Task description: Should an entry contain an image, leave the image out and repeat the entry's text exactly.

------------------------------------------------------------

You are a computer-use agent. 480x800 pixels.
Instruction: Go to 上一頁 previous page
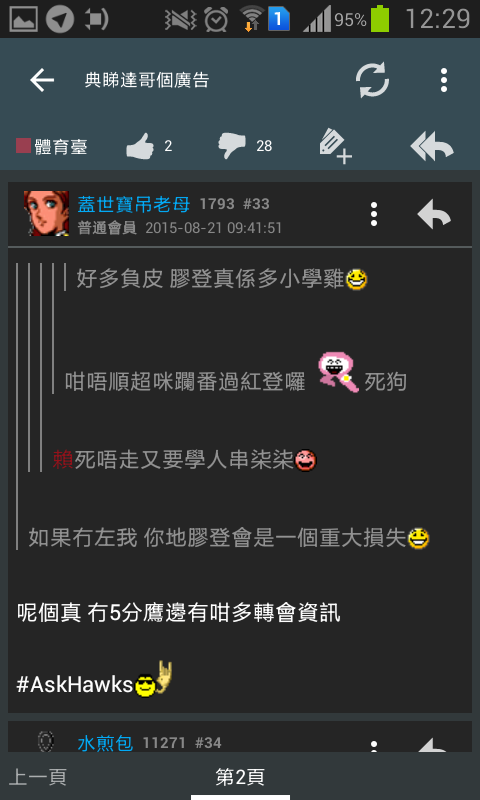[x=38, y=777]
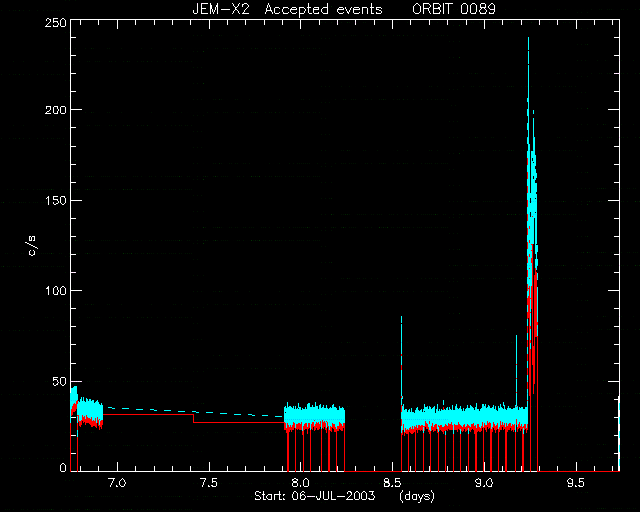Click the 7.5 label on x-axis

click(x=209, y=483)
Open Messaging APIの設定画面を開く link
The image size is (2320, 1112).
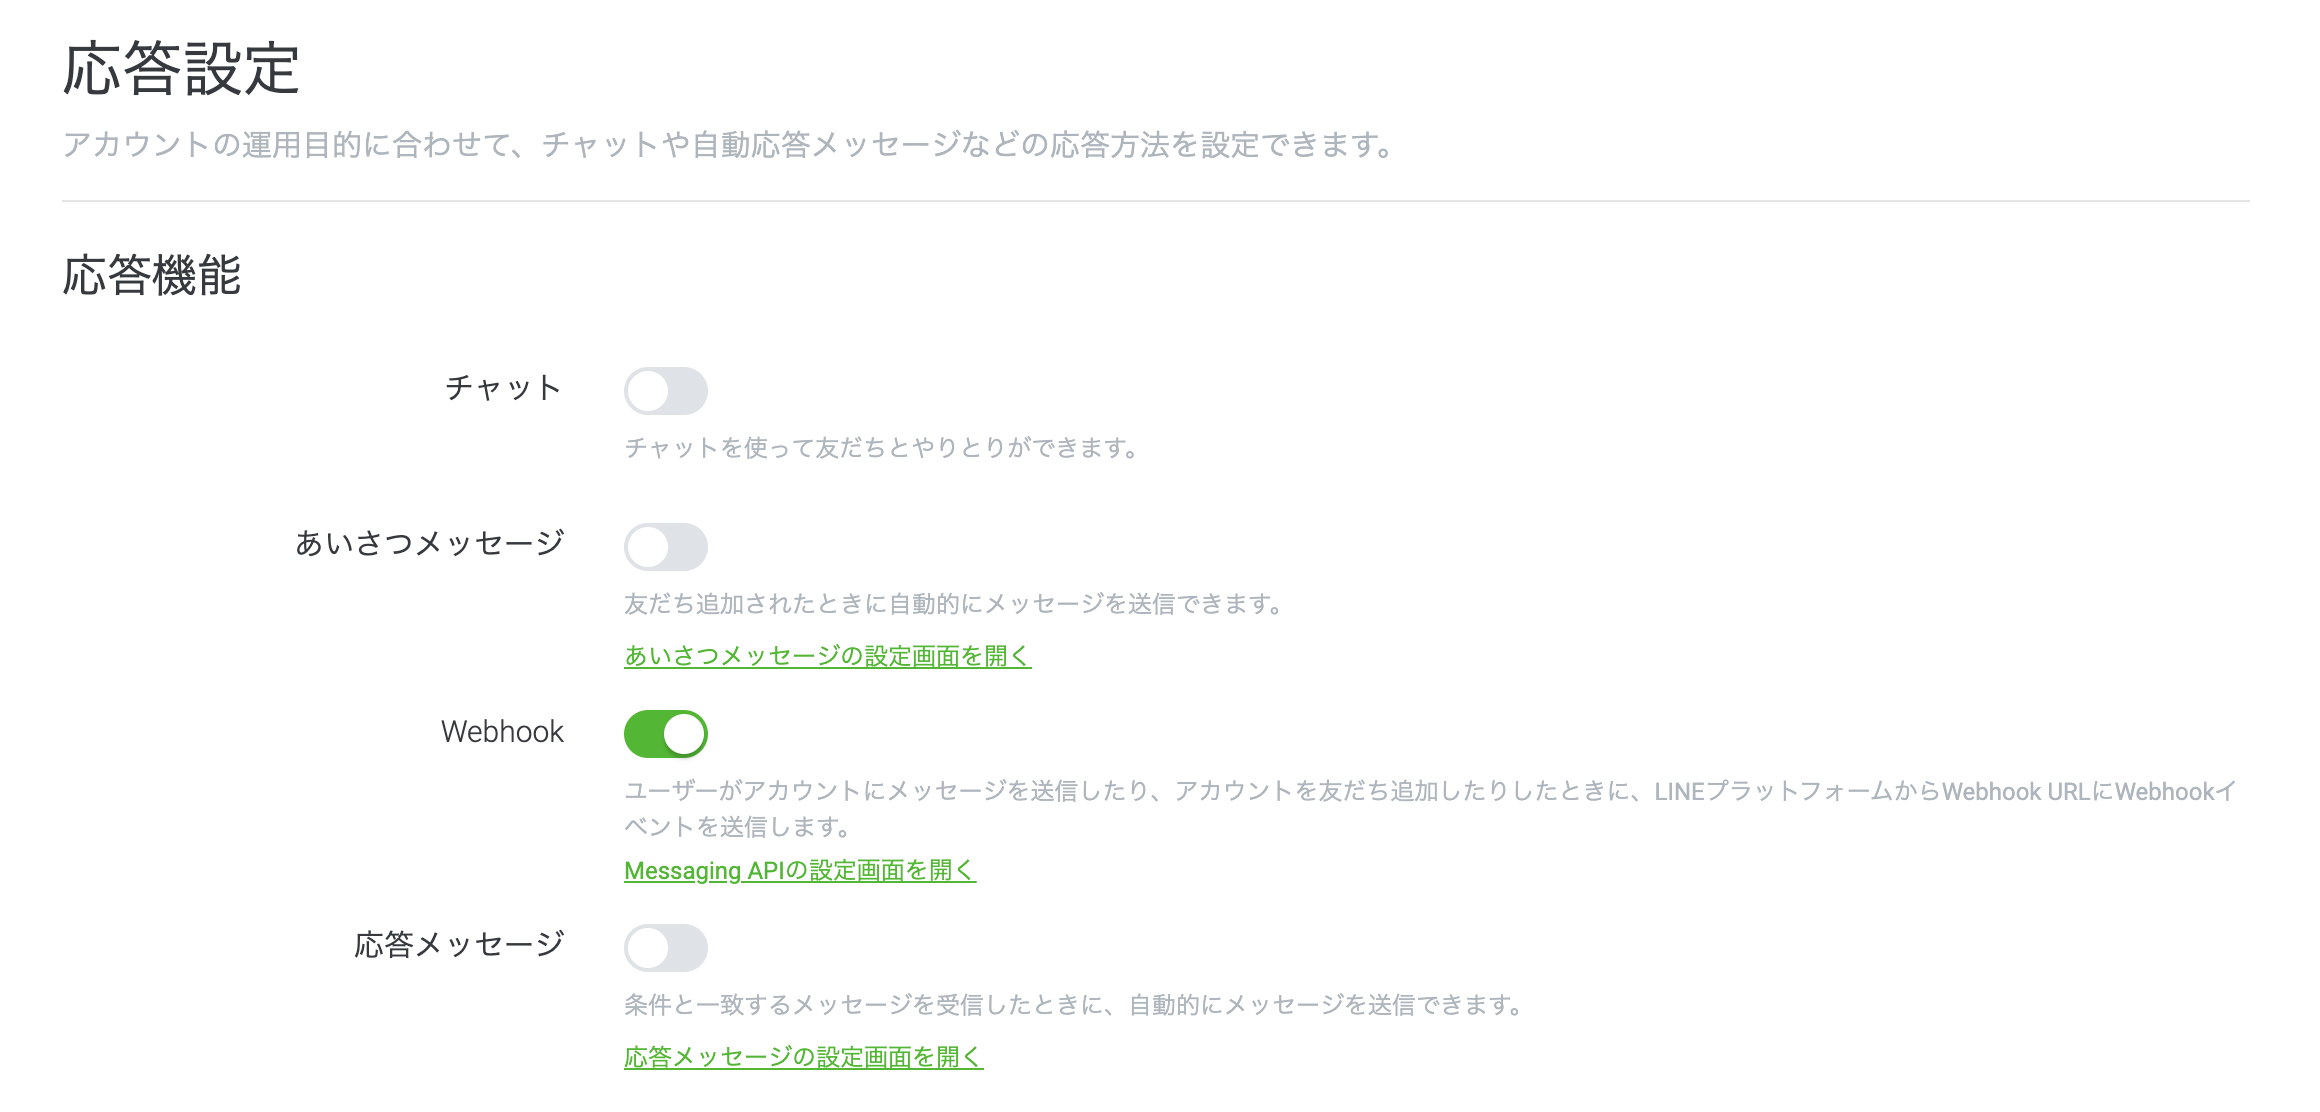click(x=800, y=871)
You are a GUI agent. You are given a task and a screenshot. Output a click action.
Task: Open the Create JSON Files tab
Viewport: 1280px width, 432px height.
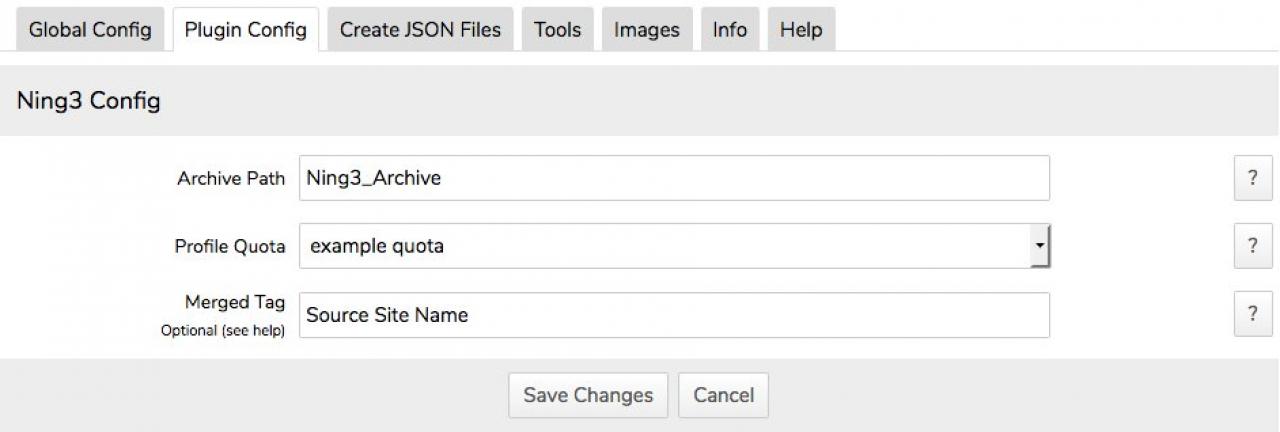pos(420,30)
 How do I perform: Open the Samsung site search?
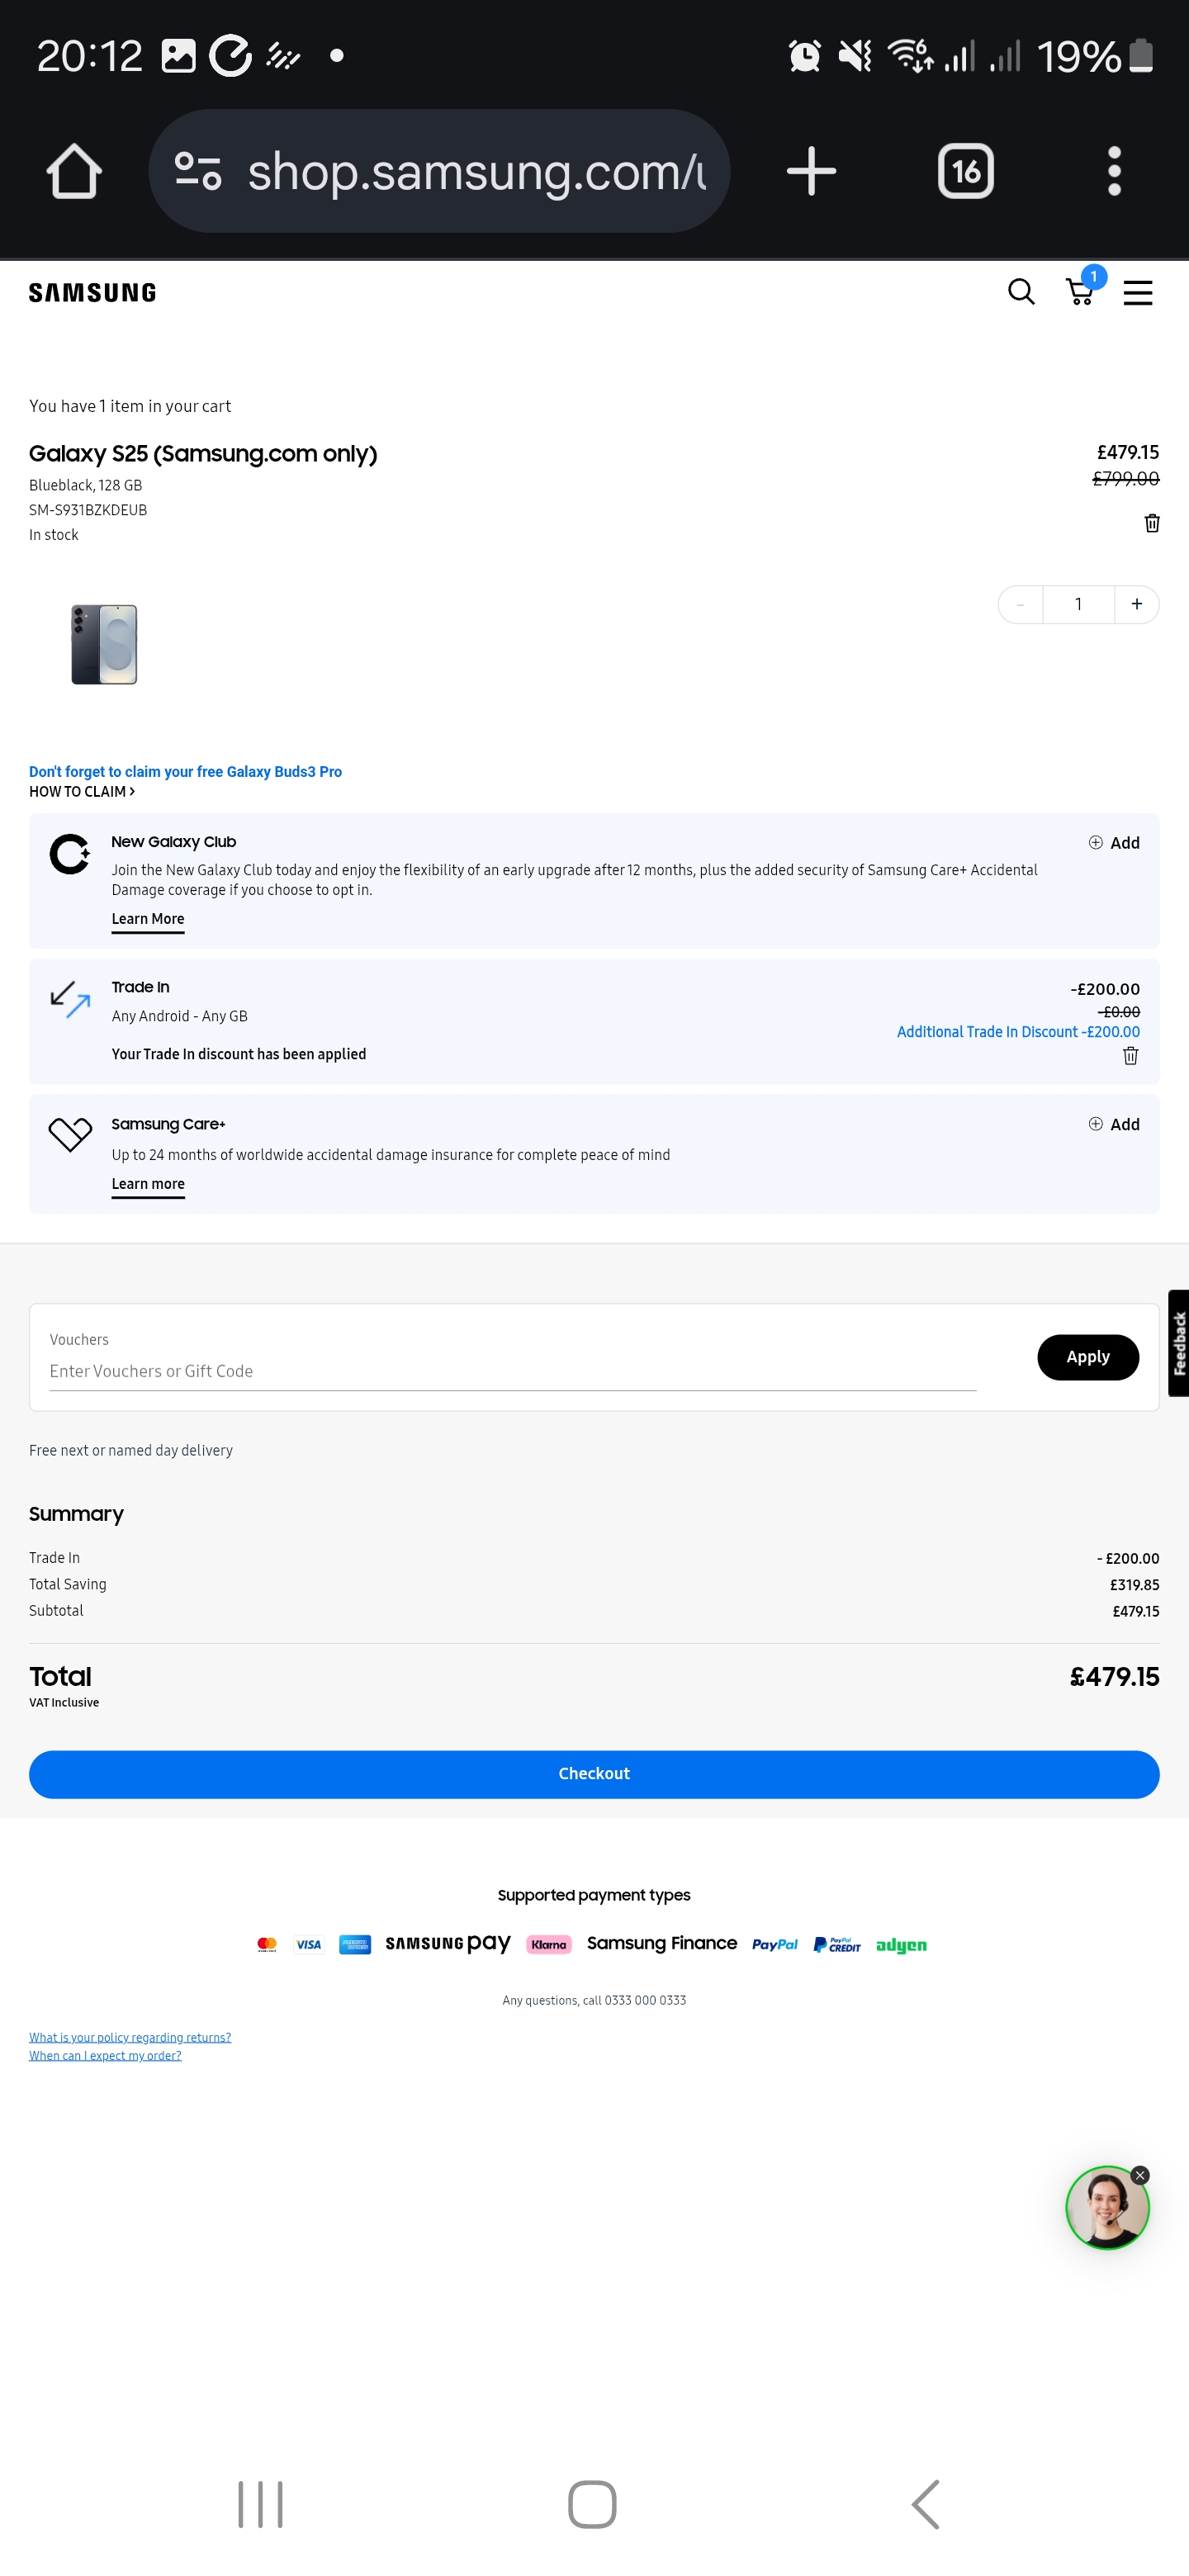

------------------------------------------------------------

Solution to this exercise:
You are a computer-use agent. 480x800 pixels.
Instruction: Go to 上一頁 previous page
[x=38, y=777]
Click the 7.5 label on x-axis

click(x=209, y=483)
Open Messaging APIの設定画面を開く link
The image size is (2320, 1112).
click(x=800, y=871)
You are a GUI agent. You are given a task and a screenshot. Output a click action.
Task: Open the Create JSON Files tab
Viewport: 1280px width, 432px height.
pos(420,30)
 How do I perform: Open the Samsung site search?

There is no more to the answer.